* Data for this exercise:

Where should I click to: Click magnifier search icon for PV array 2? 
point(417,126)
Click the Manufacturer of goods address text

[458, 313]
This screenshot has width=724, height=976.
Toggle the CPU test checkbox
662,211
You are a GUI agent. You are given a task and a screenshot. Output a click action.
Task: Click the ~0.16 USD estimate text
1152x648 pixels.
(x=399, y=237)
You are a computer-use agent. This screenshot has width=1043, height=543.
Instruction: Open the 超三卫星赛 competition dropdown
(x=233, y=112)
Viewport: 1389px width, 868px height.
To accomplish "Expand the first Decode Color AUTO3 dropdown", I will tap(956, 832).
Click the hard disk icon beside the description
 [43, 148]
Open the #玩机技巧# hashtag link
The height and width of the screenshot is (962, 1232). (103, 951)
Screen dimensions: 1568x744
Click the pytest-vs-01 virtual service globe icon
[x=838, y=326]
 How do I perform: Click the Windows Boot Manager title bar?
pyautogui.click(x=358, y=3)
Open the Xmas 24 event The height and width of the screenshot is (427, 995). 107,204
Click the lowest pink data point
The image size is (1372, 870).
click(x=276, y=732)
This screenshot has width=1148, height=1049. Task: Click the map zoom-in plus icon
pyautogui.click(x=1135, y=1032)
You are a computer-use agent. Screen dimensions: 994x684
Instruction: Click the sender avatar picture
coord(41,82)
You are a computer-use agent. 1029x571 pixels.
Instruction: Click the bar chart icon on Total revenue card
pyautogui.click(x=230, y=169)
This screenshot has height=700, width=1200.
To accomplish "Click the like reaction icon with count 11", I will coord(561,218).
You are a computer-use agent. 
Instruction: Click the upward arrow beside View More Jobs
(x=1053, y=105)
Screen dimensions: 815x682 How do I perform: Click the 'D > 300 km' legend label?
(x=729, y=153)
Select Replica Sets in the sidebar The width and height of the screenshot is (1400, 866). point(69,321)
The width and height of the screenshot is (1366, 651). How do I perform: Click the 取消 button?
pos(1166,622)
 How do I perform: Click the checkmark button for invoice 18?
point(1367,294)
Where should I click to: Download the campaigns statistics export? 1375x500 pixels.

* What you are asked to do:
Put each line of the data above into a JSON array of strings, one string per line, omitting blank lines.

* Solution for this problem:
[
  "Where should I click to: Click magnifier search icon for PV array 2? ",
  "point(417,126)",
  "Click the Manufacturer of goods address text",
  "[458, 313]",
  "This screenshot has width=724, height=976.",
  "Toggle the CPU test checkbox",
  "662,211",
  "You are a GUI agent. You are given a task and a screenshot. Output a click action.",
  "Task: Click the ~0.16 USD estimate text",
  "1152x648 pixels.",
  "(x=399, y=237)",
  "You are a computer-use agent. This screenshot has width=1043, height=543.",
  "Instruction: Open the 超三卫星赛 competition dropdown",
  "(x=233, y=112)",
  "Viewport: 1389px width, 868px height.",
  "To accomplish \"Expand the first Decode Color AUTO3 dropdown\", I will tap(956, 832).",
  "Click the hard disk icon beside the description",
  " [43, 148]",
  "Open the #玩机技巧# hashtag link",
  "The height and width of the screenshot is (962, 1232). (103, 951)",
  "Screen dimensions: 1568x744",
  "Click the pytest-vs-01 virtual service globe icon",
  "[x=838, y=326]",
  " How do I perform: Click the Windows Boot Manager title bar?",
  "pyautogui.click(x=358, y=3)",
  "Open the Xmas 24 event The height and width of the screenshot is (427, 995). 107,204",
  "Click the lowest pink data point",
  "The image size is (1372, 870).",
  "click(x=276, y=732)",
  "This screenshot has width=1148, height=1049. Task: Click the map zoom-in plus icon",
  "pyautogui.click(x=1135, y=1032)",
  "You are a computer-use agent. Screen dimensions: 994x684",
  "Instruction: Click the sender avatar picture",
  "coord(41,82)",
  "You are a computer-use agent. 1029x571 pixels.",
  "Instruction: Click the bar chart icon on Total revenue card",
  "pyautogui.click(x=230, y=169)",
  "This screenshot has height=700, width=1200.",
  "To accomplish \"Click the like reaction icon with count 11\", I will coord(561,218).",
  "You are a computer-use agent. ",
  "Instruction: Click the upward arrow beside View More Jobs",
  "(x=1053, y=105)",
  "Screen dimensions: 815x682 How do I perform: Click the 'D > 300 km' legend label?",
  "(x=729, y=153)",
  "Select Replica Sets in the sidebar The width and height of the screenshot is (1400, 866). point(69,321)",
  "The width and height of the screenshot is (1366, 651). How do I perform: Click the 取消 button?",
  "pos(1166,622)",
  " How do I perform: Click the checkmark button for invoice 18?",
  "point(1367,294)",
  "Where should I click to: Download the campaigns statistics export? 1375x500 pixels."
]